TASK OBJECTIVE: Write out the following lines of the records with no changes, beginning at the line that contains "Where should I click to: Expand" and stopping after the line that contains "Action: click(x=803, y=110)".

==== PROVIDED RECORDS

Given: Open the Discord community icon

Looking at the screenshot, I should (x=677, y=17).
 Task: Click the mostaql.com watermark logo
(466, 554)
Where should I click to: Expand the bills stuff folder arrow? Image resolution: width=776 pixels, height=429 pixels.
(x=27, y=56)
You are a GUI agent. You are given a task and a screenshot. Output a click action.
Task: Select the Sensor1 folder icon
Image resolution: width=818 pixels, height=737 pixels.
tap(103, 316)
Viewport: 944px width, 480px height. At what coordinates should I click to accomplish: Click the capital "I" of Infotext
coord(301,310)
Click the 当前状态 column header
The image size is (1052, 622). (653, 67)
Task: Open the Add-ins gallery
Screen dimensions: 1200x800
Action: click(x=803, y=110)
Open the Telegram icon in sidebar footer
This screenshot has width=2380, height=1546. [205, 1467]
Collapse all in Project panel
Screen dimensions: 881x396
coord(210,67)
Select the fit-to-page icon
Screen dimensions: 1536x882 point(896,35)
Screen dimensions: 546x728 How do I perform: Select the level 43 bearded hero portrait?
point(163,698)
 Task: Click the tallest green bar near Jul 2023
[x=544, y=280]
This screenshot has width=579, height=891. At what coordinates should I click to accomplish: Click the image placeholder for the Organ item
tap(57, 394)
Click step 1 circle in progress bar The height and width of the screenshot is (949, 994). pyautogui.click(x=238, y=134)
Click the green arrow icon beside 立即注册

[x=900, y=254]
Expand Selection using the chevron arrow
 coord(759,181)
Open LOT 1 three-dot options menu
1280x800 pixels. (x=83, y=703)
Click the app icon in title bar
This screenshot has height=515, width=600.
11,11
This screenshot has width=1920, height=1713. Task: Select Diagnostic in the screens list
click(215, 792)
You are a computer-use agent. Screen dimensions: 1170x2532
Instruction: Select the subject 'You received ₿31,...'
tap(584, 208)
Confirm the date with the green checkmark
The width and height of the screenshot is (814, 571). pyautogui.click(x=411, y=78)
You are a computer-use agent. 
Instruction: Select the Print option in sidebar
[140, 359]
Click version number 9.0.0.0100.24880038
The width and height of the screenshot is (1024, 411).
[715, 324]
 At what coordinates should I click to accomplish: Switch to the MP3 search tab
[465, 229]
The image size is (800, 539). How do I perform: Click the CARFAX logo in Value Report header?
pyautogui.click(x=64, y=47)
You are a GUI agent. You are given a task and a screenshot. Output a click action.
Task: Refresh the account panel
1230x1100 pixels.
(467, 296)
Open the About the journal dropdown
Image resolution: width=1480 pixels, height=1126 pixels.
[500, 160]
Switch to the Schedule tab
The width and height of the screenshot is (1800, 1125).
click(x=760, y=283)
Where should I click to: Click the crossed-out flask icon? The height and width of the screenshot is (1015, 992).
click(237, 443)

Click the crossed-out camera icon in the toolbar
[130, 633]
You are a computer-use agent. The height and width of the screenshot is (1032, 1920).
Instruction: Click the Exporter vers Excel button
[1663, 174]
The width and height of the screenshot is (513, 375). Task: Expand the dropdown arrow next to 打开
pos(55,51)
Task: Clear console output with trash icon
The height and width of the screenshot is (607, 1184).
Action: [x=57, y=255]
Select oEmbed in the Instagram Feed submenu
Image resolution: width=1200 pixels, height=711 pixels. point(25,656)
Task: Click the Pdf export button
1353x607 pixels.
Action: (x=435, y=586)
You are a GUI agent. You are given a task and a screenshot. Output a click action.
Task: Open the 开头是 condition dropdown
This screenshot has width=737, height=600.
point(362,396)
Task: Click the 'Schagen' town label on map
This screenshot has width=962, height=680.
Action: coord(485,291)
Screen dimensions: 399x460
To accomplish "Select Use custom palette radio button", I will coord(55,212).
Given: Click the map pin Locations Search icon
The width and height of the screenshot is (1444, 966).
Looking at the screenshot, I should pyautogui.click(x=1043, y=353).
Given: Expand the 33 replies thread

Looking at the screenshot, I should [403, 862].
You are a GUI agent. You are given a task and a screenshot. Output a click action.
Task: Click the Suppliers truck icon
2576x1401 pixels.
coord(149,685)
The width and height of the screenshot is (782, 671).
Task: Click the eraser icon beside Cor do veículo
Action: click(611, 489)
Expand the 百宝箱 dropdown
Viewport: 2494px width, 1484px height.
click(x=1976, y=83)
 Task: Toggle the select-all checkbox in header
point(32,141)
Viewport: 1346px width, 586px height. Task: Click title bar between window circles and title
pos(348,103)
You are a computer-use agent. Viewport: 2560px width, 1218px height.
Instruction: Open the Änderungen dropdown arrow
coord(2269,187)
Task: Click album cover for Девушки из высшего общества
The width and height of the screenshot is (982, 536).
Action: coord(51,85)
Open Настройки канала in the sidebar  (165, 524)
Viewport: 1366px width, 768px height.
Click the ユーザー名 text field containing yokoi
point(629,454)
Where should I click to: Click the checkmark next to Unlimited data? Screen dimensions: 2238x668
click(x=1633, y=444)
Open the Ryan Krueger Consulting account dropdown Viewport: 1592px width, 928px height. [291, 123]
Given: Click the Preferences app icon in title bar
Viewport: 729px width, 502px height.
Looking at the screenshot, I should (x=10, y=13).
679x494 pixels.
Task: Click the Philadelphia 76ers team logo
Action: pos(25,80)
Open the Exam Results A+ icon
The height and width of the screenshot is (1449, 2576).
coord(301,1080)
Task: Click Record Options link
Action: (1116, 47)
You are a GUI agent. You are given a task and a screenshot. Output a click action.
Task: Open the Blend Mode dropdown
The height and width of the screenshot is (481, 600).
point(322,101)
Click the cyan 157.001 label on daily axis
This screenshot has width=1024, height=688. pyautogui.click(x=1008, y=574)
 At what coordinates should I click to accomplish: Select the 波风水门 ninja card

========

COMPLETED TASK:
Where should I click to: Expand the bills stuff folder arrow? Image resolution: width=776 pixels, height=429 pixels.
(x=27, y=56)
You are a GUI agent. You are given a task and a screenshot. Output a click action.
Task: Select the Sensor1 folder icon
Image resolution: width=818 pixels, height=737 pixels.
tap(103, 316)
Viewport: 944px width, 480px height. At what coordinates should I click to accomplish: Click the capital "I" of Infotext
coord(301,310)
Click the 当前状态 column header
The image size is (1052, 622). (653, 67)
Task: Open the Add-ins gallery
Screen dimensions: 1200x800
Action: click(x=803, y=110)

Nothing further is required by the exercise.